Liaqat Ali

Personal information
- Full name: Liaqat Ali Khan
- Born: 21 May 1955 (age 71) Karachi, Pakistan
- Batting: Right-handed
- Bowling: Left-arm medium-fast

International information
- National side: Pakistan (1975–1978);
- Test debut (cap 70): 1 March 1975 v West Indies
- Last Test: 15 June 1978 v England
- ODI debut (cap 20): 23 December 1977 v England
- Last ODI: 26 May 1978 v England

Career statistics
| Competition | Test | ODI | First-class | List A |
| Matches | 5 | 3 | 173 | 49 |
| Runs scored | 28 | 7 | 746 | 16 |
| Batting average | 7.00 | 7.00 | 7.69 | 2.28 |
| 100s/50s | 0/0 | 0/0 | 0/1 | 0/0 |
| Top score | 12 | 7 | 51 | 7 |
| Balls bowled | 808 | 188 | 24754 | 2259 |
| Wickets | 6 | 2 | 489 | 57 |
| Bowling average | 59.83 | 55.50 | 25.63 | 25.26 |
| 5 wickets in innings | 0 | 0 | 24 | 0 |
| 10 wickets in match | 0 | 0 | 2 | 0 |
| Best bowling | 3/80 | 1/41 | 8/44 | 4/42 |
| Catches/stumpings | 1/– | 0/– | 65/– | 6/– |
- Source: ESPNCricinfo, 5 July 2026

= Liaqat Ali (cricketer) =

Pakistani cricketer (born 1955)

Liaqat Ali Khan (born 21 May 1955) is a Pakistani former cricketer. Ali is a right-handed batsman who bowls left-arm medium-fast. He was born in Karachi, Sindh, and is the brother of cricketer Riasat Ali.

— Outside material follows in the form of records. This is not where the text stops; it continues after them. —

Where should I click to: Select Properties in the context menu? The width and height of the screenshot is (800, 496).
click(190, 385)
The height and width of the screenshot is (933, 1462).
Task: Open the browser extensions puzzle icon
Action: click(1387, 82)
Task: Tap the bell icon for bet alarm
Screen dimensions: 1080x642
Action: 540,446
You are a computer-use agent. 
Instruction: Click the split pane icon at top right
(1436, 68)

Ali made his first-class debut for Karachi Blues in the 1970/71 Pakistani season. He made his List A debut for Sind in the 1975/76 season. He made his Test debut for Pakistan against the West Indies at Karachi on 1 March 1975, and made his ODI debut against England at Sahiwal on 23 December 1977.

During his domestic career, Ali represented Karachi Blues, Sind, Karachi, Karachi Whites and Habib Bank Limited. He also played for Pakistan International Airlines.

Ali played five Tests and three ODIs for Pakistan between 1975 and 1978. His best figures in Test cricket were 3 wickets for 80 runs, which came in his final Test against England at Lord's in June 1978.

In all first-class cricket, Ali played 173 matches between the 1970/71 and 1990/91 seasons and took 489 wickets at an average of 25.63, including 24 five-wicket hauls and two ten-wicket matches. His best first-class bowling figures were 8 wickets for 44 runs, while his best List A figures were 4 wickets for 42 runs.